Photo: Vavara Mikushkina, Courtsy of Ronald Feldman Fine Arts

Kelly Heaton
Ronald Feldman Fine Arts; through 10/27; 31 Mercer St., nr. Grand St.; 212-226-3232
Sculptor, seer, scientist, and spiritualist, Heaton gives us a glimpse into the ghost in the machine through small-scale, intricately wired, wall-mounted abstract tangles generating sounds of the world: chirps, insect calls, rainfall, and a beating heart.

Picasso in Black and White
Solomon R. Guggenheim Museum; ongoing; 1071 Fifth Ave., at 89th St., 212-423-3500
Before Picasso, few painters depicted the world without color. This thrilling show of more than 100 works will put forward his massive graphic power and also demonstrate how much can be done with little. Socks will be knocked off.

Tatzu Nishi
Columbus Circle; through 11/18; Central Park West, at 59th St.
For “Discovering Columbus,” the Bloomberg administration is letting Nishi loft a living room 70 feet in the air, bringing us all nearly eye-to-eye with the overlooked sculpture.

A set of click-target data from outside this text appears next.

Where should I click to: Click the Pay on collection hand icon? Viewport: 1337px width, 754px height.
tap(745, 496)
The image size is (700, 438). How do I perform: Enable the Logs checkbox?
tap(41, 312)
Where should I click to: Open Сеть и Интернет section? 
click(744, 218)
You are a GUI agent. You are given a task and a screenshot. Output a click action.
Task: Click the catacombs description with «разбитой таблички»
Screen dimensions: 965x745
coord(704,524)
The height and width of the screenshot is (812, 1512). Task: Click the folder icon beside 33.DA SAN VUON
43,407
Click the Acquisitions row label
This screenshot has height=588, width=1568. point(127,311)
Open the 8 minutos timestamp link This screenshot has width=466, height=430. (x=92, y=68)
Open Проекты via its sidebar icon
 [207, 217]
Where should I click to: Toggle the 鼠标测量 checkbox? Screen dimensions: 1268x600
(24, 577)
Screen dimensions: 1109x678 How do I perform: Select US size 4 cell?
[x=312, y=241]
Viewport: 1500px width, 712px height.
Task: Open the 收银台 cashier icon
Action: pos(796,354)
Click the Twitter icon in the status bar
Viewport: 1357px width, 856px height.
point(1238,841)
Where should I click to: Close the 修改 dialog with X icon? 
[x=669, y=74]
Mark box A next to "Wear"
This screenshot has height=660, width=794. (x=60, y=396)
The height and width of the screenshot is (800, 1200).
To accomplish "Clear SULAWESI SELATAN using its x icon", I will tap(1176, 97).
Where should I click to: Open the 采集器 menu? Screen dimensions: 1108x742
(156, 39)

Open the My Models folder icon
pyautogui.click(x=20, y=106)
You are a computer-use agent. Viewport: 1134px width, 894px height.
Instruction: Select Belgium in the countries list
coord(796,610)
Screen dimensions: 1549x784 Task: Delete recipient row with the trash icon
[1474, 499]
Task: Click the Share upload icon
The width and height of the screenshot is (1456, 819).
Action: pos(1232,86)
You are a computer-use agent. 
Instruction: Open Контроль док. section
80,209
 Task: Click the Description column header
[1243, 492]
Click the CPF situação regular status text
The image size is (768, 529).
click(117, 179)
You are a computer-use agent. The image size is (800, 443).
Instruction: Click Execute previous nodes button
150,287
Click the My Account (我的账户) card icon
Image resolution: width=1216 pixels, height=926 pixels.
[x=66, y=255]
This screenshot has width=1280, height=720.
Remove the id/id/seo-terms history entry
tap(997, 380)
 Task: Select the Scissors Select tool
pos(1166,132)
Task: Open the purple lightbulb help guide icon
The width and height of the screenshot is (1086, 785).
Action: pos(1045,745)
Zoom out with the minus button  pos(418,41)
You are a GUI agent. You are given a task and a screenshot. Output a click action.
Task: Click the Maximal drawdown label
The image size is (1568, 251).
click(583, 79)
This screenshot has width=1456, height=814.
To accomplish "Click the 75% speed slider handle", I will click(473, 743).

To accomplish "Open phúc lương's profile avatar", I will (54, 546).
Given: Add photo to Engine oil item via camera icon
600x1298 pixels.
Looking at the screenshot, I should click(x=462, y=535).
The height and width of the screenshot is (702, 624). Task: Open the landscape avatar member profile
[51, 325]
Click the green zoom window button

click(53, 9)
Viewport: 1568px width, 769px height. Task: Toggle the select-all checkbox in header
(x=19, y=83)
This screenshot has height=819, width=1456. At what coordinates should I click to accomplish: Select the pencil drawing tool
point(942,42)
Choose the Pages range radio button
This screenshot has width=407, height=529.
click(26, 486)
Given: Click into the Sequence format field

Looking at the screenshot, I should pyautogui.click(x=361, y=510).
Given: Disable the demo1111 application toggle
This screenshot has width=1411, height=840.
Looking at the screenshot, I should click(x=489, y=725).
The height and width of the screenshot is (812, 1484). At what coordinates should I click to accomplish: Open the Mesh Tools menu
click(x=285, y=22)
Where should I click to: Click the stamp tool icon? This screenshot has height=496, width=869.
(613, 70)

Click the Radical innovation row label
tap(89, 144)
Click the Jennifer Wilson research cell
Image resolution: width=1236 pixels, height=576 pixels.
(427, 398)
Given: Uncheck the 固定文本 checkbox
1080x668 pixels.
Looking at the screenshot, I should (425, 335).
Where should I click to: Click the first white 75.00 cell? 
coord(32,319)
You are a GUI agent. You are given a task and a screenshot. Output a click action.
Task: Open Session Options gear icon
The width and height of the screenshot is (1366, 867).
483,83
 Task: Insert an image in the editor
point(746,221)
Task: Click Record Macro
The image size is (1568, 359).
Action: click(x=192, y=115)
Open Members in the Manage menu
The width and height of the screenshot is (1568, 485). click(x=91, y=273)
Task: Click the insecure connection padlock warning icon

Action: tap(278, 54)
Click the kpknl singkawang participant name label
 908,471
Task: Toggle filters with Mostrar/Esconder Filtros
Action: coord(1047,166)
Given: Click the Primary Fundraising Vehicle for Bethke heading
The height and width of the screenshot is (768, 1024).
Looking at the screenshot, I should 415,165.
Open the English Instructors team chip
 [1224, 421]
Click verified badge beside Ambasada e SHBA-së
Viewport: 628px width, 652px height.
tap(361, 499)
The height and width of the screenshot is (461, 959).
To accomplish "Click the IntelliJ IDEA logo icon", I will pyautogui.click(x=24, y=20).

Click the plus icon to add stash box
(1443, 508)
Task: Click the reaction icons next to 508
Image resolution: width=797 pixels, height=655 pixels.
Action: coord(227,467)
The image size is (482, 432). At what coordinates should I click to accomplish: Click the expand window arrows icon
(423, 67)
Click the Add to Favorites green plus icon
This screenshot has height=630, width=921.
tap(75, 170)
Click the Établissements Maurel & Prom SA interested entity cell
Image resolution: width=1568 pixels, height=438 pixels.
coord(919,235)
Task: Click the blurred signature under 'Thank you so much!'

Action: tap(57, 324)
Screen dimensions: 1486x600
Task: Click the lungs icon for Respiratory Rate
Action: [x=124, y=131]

Ferdinand Hodler: View to Infinity
Neue Galerie; through 1/7; 1048 Fifth Ave., at 86th St.; 212-628-6200
You may not know his name, but without this Swiss-born Symbolist, we might not have had Klimt or Schiele.

Mark Grotjahn
Gagosian Gallery; through 10/27; 980 Madison Ave., nr. 77th St.; 212-744-2313
The already excellent painter Mark Grotjahn has transformed himself into a pretty good painterly sculptor. At Gagosian, he’s showing a series of juicy-looking bronzes of masks or heads or faces and simple totem-pole figures cast from cardboard boxes.

Alix Pearlstein
On Stellar Rays; through 10/21; 133 Orchard St., nr. Delancy St.;
Pearlstein mixes behavioral psychology, modern dance, art history, comedy, drama, and a wicked sense of voyeurism to make viewers wonder what’s real and what’s feigned in these handsome, squirm-inducing wraparound projections.

Thomas Hirschhorn
Barbara Gladstone Gallery; through 10/20; 515 W. 24th St., nr. Tenth Ave.; 212-206-9300
The capsized cruise ship Costa Concordia—its tacky furnishings evoked in this gallery installation—makes a perfect analog for “too big to fail.”